--- Begin Selected extract ---

The worst lecture I ever gave was to a kindergarten class in Princeton. I had just arrived from India as a visiting scholar at the Institute for Advanced Study and the principal of my son’s elementary school invited me to speak on India — its culture, its geography and “of course some economics”, he added politely. Aware that kindergarteners suffer from acute attention deficit disorder, I decided to capture their interest at the start with an arresting account of how to save oneself in the event of a bear attack in an Indian forest. My teacher had told me when I myself was in KG that the trick was to lie on the ground motionless, holding one’s breath and pretending to be dead. Bears have little interest in corpses; so they would sniff and then walk away. The children listened riveted.
Seizing the opportunity, I moved to more serious topics, beginning with India’s large population. But before I could say “million”, a little hand went up. Could I please tell him how he should save himself in an Indian forest if he were attacked by a tiger. Not wanting to scare a little mind with the truth — “there is no chance in hell”, I said that he should aim for the animal’s eyes. Once he had gouged them out (the presumption being the tiger will sit quietly like a customer on a barber’s stool), the tiger would not know where to bite and the boy could simply walk away. They all laughed at how easy it was.
I realised I was making it a bit too interesting because no sooner had I finished on the topic of the tiger than I was asked about the art of escaping from a snake attack. And then we were on to the rhino, the elephant, the lion, an elephant and a snake together and other imaginative coalitions. The teachers and the principal watched me in bewilderment devoting a full 45 minutes to the art of fending off attacks in the Indian wild, no doubt wondering what kind of economics research I did and also why anyone ever died in an Indian forest.
My second-worst lecture was at a school for the poor, a few miles outside Kolkata. I had just finished my PhD from London and returned to India. My mother, with her unwavering urge to help less-fortunate children and equally absolute belief in my abilities, persuaded the school’s principal, whom she had met somewhere once, that he should invite me to speak so that I could inspire the children to go on to higher education and contribute to the world. The principal was reluctant, but my mother is strong willed.

--- End Selected extract ---

Given task 1> Print the part of the passage about lectures starting at "The worst lecture" and ending at "children listened riveted.".
Given task 2> From the entries, output the lines starting at the line containing "本站免责声明 (863, 1229)" and ending at the line containing "撩人空城原创白裙小少妇给力佳作1部276.6MB (939, 933)", both included.
The passage above has no connection to the entries that follow it.

--- Begin Exercise inputs ---

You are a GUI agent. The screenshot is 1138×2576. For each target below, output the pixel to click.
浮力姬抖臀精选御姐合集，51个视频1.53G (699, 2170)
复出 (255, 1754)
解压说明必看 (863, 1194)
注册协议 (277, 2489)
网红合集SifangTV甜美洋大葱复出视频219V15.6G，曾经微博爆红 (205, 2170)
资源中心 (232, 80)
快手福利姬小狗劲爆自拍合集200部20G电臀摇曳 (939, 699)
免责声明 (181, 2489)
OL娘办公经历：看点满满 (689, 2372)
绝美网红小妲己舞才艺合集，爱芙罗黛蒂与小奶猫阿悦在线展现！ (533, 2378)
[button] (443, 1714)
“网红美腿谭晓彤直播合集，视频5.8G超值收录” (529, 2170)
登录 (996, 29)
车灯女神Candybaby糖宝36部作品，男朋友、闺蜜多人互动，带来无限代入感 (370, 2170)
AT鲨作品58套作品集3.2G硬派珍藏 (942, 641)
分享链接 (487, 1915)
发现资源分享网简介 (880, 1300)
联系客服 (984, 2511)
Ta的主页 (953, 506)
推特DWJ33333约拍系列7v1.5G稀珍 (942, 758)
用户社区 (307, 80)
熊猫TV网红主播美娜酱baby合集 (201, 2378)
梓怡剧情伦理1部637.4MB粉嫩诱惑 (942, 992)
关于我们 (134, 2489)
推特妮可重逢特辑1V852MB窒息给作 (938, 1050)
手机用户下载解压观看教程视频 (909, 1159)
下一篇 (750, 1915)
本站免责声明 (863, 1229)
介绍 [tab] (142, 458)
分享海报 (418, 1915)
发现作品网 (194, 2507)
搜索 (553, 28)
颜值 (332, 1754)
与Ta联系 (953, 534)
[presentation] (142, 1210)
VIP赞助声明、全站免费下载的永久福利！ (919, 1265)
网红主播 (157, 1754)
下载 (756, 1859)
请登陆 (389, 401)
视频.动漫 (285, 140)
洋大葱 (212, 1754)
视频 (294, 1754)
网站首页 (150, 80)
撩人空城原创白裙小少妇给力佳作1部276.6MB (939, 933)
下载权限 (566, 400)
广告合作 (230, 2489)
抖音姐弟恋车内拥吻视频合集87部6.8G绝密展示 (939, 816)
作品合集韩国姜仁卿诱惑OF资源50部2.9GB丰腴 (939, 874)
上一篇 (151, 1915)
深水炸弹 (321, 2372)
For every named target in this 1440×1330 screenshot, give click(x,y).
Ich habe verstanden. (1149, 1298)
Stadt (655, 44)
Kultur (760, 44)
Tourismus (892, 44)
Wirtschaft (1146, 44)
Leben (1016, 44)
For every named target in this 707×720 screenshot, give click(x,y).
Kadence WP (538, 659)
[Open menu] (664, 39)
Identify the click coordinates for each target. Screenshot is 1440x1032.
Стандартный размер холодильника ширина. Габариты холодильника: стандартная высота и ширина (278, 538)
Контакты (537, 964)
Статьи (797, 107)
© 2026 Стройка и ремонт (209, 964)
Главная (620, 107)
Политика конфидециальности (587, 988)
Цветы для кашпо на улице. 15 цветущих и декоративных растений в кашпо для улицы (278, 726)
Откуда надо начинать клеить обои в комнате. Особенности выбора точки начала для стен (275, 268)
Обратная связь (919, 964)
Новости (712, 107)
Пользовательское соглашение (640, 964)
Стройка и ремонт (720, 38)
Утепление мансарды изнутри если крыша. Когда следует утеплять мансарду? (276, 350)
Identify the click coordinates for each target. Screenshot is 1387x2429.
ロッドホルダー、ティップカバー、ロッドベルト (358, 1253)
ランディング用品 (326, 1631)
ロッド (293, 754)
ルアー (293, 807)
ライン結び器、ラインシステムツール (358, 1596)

--- End Exercise inputs ---

Correct result 1>
The worst lecture I ever gave was to a kindergarten class in Princeton. I had just arrived from India as a visiting scholar at the Institute for Advanced Study and the principal of my son’s elementary school invited me to speak on India — its culture, its geography and “of course some economics”, he added politely. Aware that kindergarteners suffer from acute attention deficit disorder, I decided to capture their interest at the start with an arresting account of how to save oneself in the event of a bear attack in an Indian forest. My teacher had told me when I myself was in KG that the trick was to lie on the ground motionless, holding one’s breath and pretending to be dead. Bears have little interest in corpses; so they would sniff and then walk away. The children listened riveted.

Correct result 2>
本站免责声明 (863, 1229)
介绍 [tab] (142, 458)
分享海报 (418, 1915)
发现作品网 (194, 2507)
搜索 (553, 28)
颜值 (332, 1754)
与Ta联系 (953, 534)
[presentation] (142, 1210)
VIP赞助声明、全站免费下载的永久福利！ (919, 1265)
网红主播 (157, 1754)
下载 (756, 1859)
请登陆 (389, 401)
视频.动漫 (285, 140)
洋大葱 (212, 1754)
视频 (294, 1754)
网站首页 (150, 80)
撩人空城原创白裙小少妇给力佳作1部276.6MB (939, 933)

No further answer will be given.